Luise Brechenmacher: Beethoven - Ein Leben ist eine Produktion für Kinder ab zehn Jahren, hat das Ihren Entwurfsprozess beeinflusst?
Verena Hemmerlein: Nein, denn unser Beethoven ist gar nicht so explizit für Kinder gedacht. Er ist auch für erwachsenes Publikum! Ich persönlich arbeite für Kinder gar nicht so viel anders als für Erwachsene. Nur, dass die Themen von Kinderstücken oft sehr fantasievoll sind. Bei Beethoven haben wir hingegen ein historisches und realistisches Thema. Vom Entwurf her bin ich niemand, der Kindertheater bunter gestaltet, als jedes andere Stück. Ich denke, man muss sich davor hüten, nur weil es ein Kinderstück ist, in Klamauk abzudriften.
LB: Wie kamen Sie eigentlich zur Produktion?
VH: Der Kontakt mit dem ATZE Musiktheater kam auf meine Initiative zustande. Ich habe lange in Berlin gewohnt und mir irgendwann gesagt, ich bin so viel unterwegs, bin immer auf Reisen. Und in Berlin gibt's so viele Theater! Ich wollte einfach mal was vor Ort machen und das ATZE war mir sympathisch. Am Anfang meiner Berufslaufbahn habe ich einiges im Kinder- und Jugendtheater gemacht und dann lange Zeit nicht, weil oft die jüngeren Kolleg*innen dafür gebucht werden. Kinder sind ein tolles Publikum, weil sie so ehrlich sind. Das hat mir immer sehr Spaß gemacht. Ich habe dann einfach beschlossen, ich schreib’ mal dem Regisseur und Theaterleiter Thomas Sutter vom ATZE, ob der nicht Interesse hat, etwas mit mir zu machen. Prompt meldete er sich und dann haben wir 2019 Albirea zusammen gemacht. So kommt es, dass ich jetzt hier die Kostüme für Beethoven entwerfe.
LB: Beethoven - Ein Leben ist das erste Gastspiel des ATZE in der Deutschen Oper Berlin. Wie hat sich das Zusammenarbeiten der beiden Häuser auf ihre Arbeit als Kostümbildnerin ausgewirkt?

▸ **Bereitgestelltes Material**
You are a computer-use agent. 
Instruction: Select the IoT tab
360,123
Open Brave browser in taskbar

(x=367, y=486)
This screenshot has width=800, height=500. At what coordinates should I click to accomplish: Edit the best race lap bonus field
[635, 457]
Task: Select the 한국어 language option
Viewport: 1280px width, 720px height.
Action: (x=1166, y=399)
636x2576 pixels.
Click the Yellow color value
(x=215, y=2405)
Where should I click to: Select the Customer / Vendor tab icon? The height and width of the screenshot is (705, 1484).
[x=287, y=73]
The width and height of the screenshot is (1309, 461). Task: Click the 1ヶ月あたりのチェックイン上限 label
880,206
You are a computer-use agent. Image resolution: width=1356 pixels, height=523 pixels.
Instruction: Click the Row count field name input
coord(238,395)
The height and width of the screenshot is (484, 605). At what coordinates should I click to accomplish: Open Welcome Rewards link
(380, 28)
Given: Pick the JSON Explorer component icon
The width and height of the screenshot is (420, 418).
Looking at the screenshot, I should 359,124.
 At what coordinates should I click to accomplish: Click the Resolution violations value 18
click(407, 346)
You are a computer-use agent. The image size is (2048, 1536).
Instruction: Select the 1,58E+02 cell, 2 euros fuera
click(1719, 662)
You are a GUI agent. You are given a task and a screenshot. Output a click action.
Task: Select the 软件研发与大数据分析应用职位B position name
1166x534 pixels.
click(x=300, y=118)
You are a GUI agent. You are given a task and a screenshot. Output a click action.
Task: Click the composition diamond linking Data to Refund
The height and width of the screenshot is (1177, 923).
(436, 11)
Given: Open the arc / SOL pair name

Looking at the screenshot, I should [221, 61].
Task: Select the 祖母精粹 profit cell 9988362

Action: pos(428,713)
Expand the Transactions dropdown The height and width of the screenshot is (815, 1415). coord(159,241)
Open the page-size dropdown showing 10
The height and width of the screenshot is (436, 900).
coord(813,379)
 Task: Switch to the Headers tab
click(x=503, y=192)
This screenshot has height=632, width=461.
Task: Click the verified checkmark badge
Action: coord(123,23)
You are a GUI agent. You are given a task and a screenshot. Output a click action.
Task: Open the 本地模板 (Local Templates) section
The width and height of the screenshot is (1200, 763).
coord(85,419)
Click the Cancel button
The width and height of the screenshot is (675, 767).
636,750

▸ **Aufgabenliste**
1. Entnimm dem Interview wörtlich die Stelle zwischen „VH: Der Kontakt“ und „für Beethoven entwerfe.“, beide Grenzen eingeschlossen.
2. Für welches Publikum ist Beethoven - Ein Leben laut der Frage im Interview eine Produktion?
3. Prüfe anhand des Interviews, ob die folgenden Aussagen zutreffen, und belege jede Antwort mit einem wörtlichen Zitat: (a) Verena Hemmerlein gestaltet Kindertheater bunter als andere Stücke. (b) Der Kontakt zum ATZE Musiktheater kam auf Verena Hemmerleins Initiative zustande. (c) Beethoven - Ein Leben ist das erste Gastspiel des ATZE in der Deutschen Oper Berlin.

▸ **Ergebnisse je Aufgabe**
1.
VH: Der Kontakt mit dem ATZE Musiktheater kam auf meine Initiative zustande. Ich habe lange in Berlin gewohnt und mir irgendwann gesagt, ich bin so viel unterwegs, bin immer auf Reisen. Und in Berlin gibt's so viele Theater! Ich wollte einfach mal was vor Ort machen und das ATZE war mir sympathisch. Am Anfang meiner Berufslaufbahn habe ich einiges im Kinder- und Jugendtheater gemacht und dann lange Zeit nicht, weil oft die jüngeren Kolleg*innen dafür gebucht werden. Kinder sind ein tolles Publikum, weil sie so ehrlich sind. Das hat mir immer sehr Spaß gemacht. Ich habe dann einfach beschlossen, ich schreib’ mal dem Regisseur und Theaterleiter Thomas Sutter vom ATZE, ob der nicht Interesse hat, etwas mit mir zu machen. Prompt meldete er sich und dann haben wir 2019 Albirea zusammen gemacht. So kommt es, dass ich jetzt hier die Kostüme für Beethoven entwerfe.

2. Für Kinder ab zehn Jahren.

3.
(a) Nein: „Vom Entwurf her bin ich niemand, der Kindertheater bunter gestaltet, als jedes andere Stück.“
(b) Ja: „Der Kontakt mit dem ATZE Musiktheater kam auf meine Initiative zustande.“
(c) Ja: „Beethoven - Ein Leben ist das erste Gastspiel des ATZE in der Deutschen Oper Berlin.“